Londres (AFP) |

El ex primer ministro británico David Cameron afirmó este jueves que en 2014 pidió un discreto apoyo de la reina Isabel II durante la campaña para el referéndum sobre la independencia de Escocia, pese a su papel neutral como jefa de Estado.

Cameron, que encabezó la exitosa campaña contra la separación, explicó a la BBC haber sentido un “creciente sentimiento de pánico” ante los sondeos que vaticinaban una victoria del campo independentista. En dicho contexto, decidió pedir ayuda a la monarca.

“Recuerdo conversaciones que tuve con mi secretario privado y que él tuvo con el secretario particular de la reina y que yo mismo mantuve con este último, en las que no pedíamos nada desplazado ni inconstitucional, sino simplemente un pequeño gesto que creíamos podía marcar la diferencia”, afirmó en un documental sobre sus años en el gobierno.

Pocos días antes del referéndum de septiembre de 2014, Isabel II dijo esperar que “la gente reflexione muy atentamente sobre el futuro”, un comentario que fue interpretado como una consigna de la soberana a mantener la integridad del país.

Fue “muy sucinto pero permitió modificar ligeramente la percepción de las cosas”, dijo Cameron a la BBC.

Contactada por la AFP, una portavoz del Palacio de Buckingham rehusó comentar esta información, pero una fuente real dijo a la BBC que había causado cierto descontento. “No sirve a los intereses de nadie” que se hagan públicas las conversaciones entre la monarca y sus primeros ministros, afirmó dicha fuente.

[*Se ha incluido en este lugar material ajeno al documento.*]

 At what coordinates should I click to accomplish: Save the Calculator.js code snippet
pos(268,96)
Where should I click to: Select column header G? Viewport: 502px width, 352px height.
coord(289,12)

Escocia finalmente votó al 55% por permanecer en el Reino Unido.

La revelación de Cameron provocó una reacción de indignación del Partido Nacionalista Escocés (SNP), que controla el gobierno autónomo de Escocia.

“No es solamente algo totalmente fuera de lugar sino que muestra hasta qué punto el primer ministro estaba desesperado en la última recta de la campaña del referéndum escocés”, tuiteó Alex Salmond, ex primer ministro escocés (2007-2014) y ex líder del SNP.

Ante la creciente insatisfacción que el Brexit provoca en Escocia, los independentistas se preparan para pedir una nueva consulta soberanista en el futuro, aunque no precisaron aún la fecha.